Instructions for the task =>
Answer these questions using the plot summary below.
(a) What creature climbed into Greg's slippers?
(b) Whom is Greg left to take care of while Susan goes for a spa day?
(c) In what condition is Rodrick when the family finds him at the reef?

BEGIN Source excerpt

The next morning, Greg has an encounter with a tarantula that climbed into his slippers, and after a big ordeal of him running around, he loses track of where it went. Being bored, Susan books a banana boat, because she wanted to get a Cum card photo. After Greg drags Rodrick away from the teen zone, where he had hooked up romantically with a girl, the family gets on, however the boat ends up getting punctured. After getting rejected from the golf clubhouse for lunch and an ordeal at the swim up bar, Susan decides to book a more relaxing activity for the night, watching baby turtles hatch. However, that ends up going wrong too, with Rodrick spending the whole night smooching his new girlfriend, and Manny pocketing one of the turtle eggs for himself. 

Fed up with the way the holiday was going, Susan goes for a spa day the next day and Greg is left to take care of his little brother, Manny. He lets Manny play at a water park but ends up falling in water that he believes to be contaminated with urine. After her spa day, Susan is relaxed and books a private snorkeling cruise for the family, but Greg worries about getting stung by a box jellyfish. He takes a gulp of water by accident and believes that he has swallowed a sea horse, ending the snorkeling trip early.

The Heffleys return to the pool. They find out that Manny had taken a box jellyfish in his plastic bucket after the Director of Fun accidentally threw it into the pool. During the commotion, Greg and his family noticed that Rodrick wasn't with them and realize that he must have been left behind at the reef where they snorkeled. They rush back out to the reef and find Rodrick floating in the water where they had left him, badly sunburned. The next day, Greg visits a tennis court, out of fear that the tarantula will reappear. The other kids recognize Greg as one of the people involved with the box jellyfish incident, so he is pounded with tennis balls and forced to climb out of the court, due to the instructor having locked the kids in.

END Source excerpt
BEGIN Information supplied

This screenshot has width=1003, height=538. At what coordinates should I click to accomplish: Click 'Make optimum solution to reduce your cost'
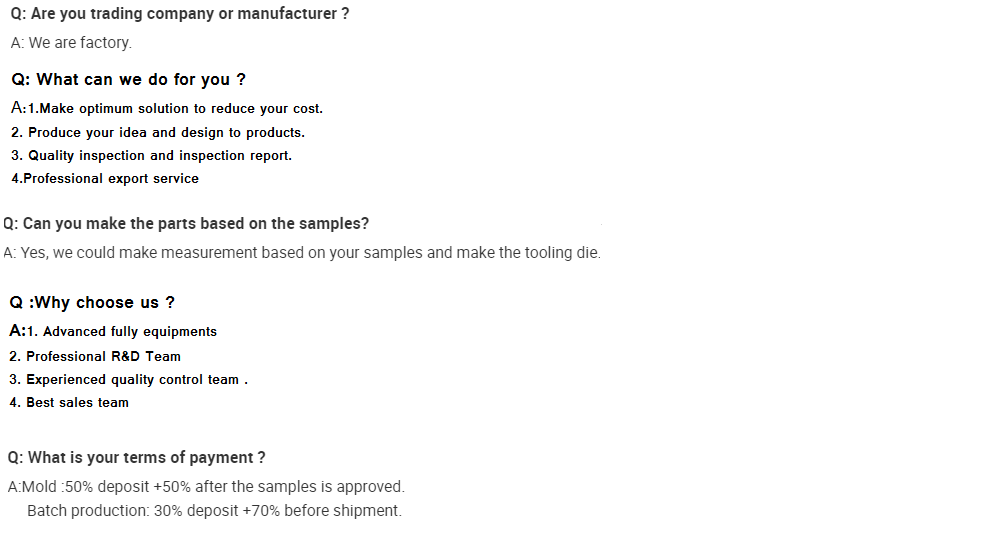(180, 109)
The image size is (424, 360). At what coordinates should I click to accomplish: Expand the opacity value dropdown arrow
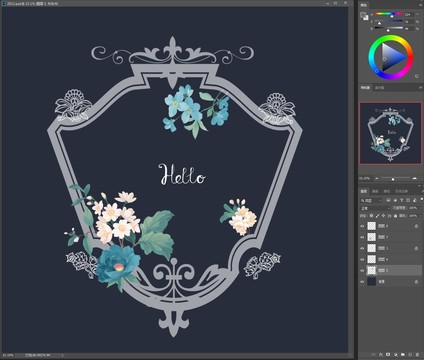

END Information supplied

Complete output =>
(a) A tarantula
(b) His little brother, Manny
(c) Badly sunburned